Radiomics, first proposed by Lambin et al. in 2012 [11], has developed rapidly in recent years [13]. It provides a noninvasive method for diagnosing and predicting diseases and is widely regarded as a step in the development of radiomics for personalized cancer management. At present, most studies are based on CT and MR images. Qian et al. retrospectively analyzed 65 patients with epithelial ovarian cancer using conventional MRI images to compare the differences between radiomics models and traditional models in identifying early and advanced epithelial ovarian cancer [22]. Zhu et al. performed a retrospective analysis of 101 patients with ovarian cancer based on CT images and established a model to distinguish epithelial ovarian cancer from nonepithelial ovarian cancer by radiology combined with a clinical model [23]. Compared with the above studies, the purpose of our study was more precise, specifically for the preoperative prediction of pathological subtypes of epithelial ovarian cancer, which may provide a new approach for the current accurate medical treatment. In addition, our study had more patients and features, including a total of 154 patients and extracting 4976 radiomic features. Compared with CT and MRI, ultrasound has the advantages of being simple operate and providing real-time observation, and it plays an important role in the diagnosis and treatment of ovarian tumors [24,25,26]. Therefore, with the remarkable progress of computer technology, the attempt to apply artificial intelligence to clinical practice has become increasingly feasible, and there will certainly be important breakthroughs in the future [13, 27,28,29,30].

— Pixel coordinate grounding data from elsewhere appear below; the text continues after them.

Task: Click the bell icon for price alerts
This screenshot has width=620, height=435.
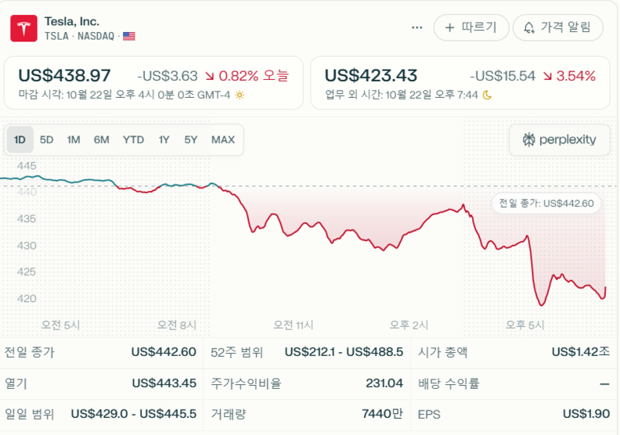Action: click(529, 27)
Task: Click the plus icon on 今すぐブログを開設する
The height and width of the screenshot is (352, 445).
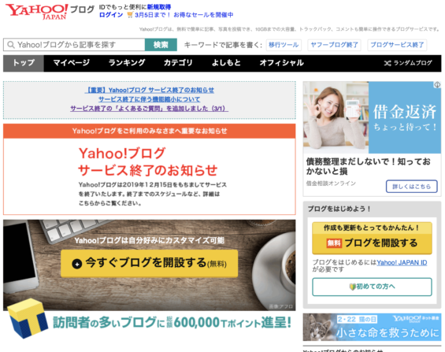Action: (77, 264)
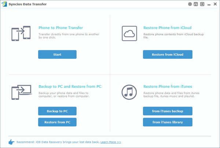
Task: Click the pointing hand recommend icon
Action: click(x=11, y=142)
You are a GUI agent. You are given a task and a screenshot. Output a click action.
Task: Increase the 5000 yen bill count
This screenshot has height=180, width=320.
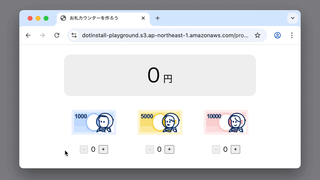point(169,149)
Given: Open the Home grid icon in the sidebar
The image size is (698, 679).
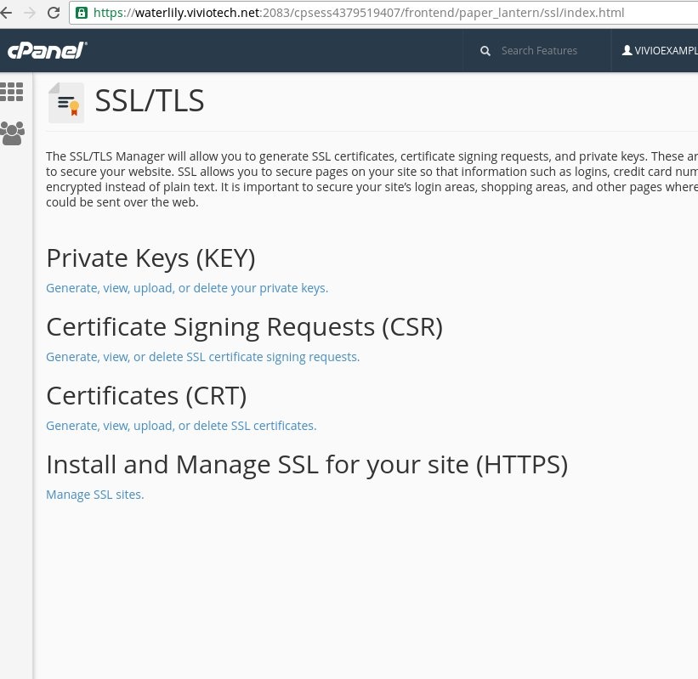Looking at the screenshot, I should pos(12,92).
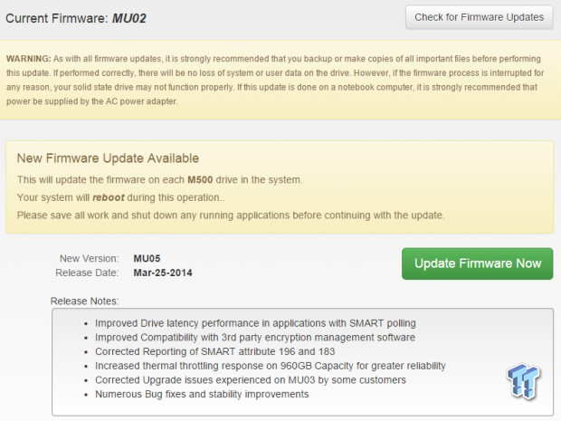This screenshot has height=421, width=561.
Task: Click the 960GB thermal throttling note
Action: pyautogui.click(x=271, y=366)
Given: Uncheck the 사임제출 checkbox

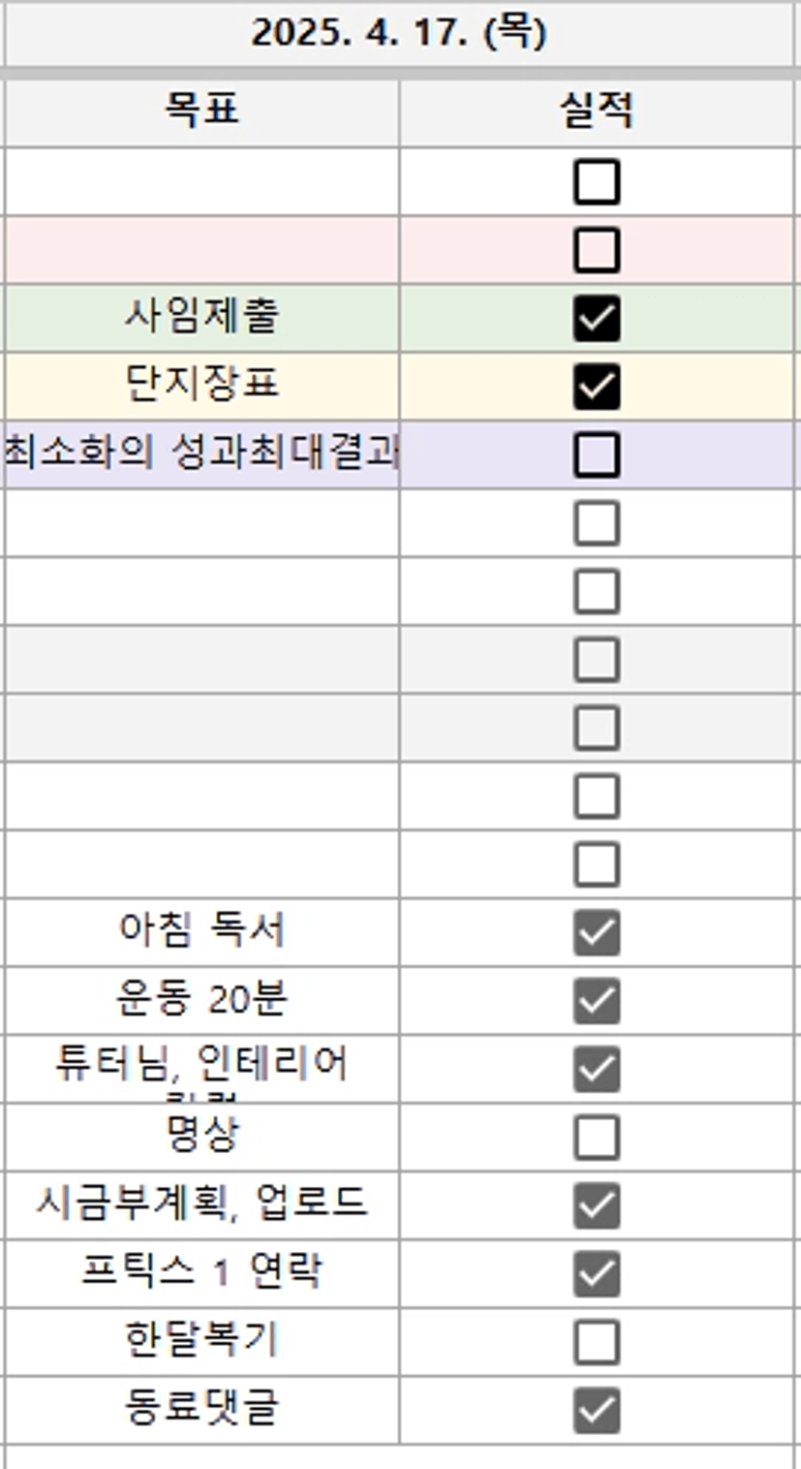Looking at the screenshot, I should (596, 319).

However, our research also has some limitations. First, all the ultrasound imaging data came from a single center, and the study was retrospective, so it was necessary to conduct a multicenter prospective study. Second, our study only included epithelial ovarian cancer, excluding benign, borderline, sex cord interstitial and germ cell tumors of the ovary. We will add data on other types of ovarian tumors in future studies to optimize the universality and clinical value of the model. In addition,We are also trying to use radiomics to distinguish benign and malignant ovarian tumors, hoping that it can provide us with new ideas in differential diagnosis.

Conclusions

In summary, we developed and validated a radiomics model based on ultrasound to distinguish different histopathological types of epithelial ovarian cancer. Thus, it provides clinicians with a new method for the noninvasive preoperative identification of type I and type II epithelial ovarian cancer.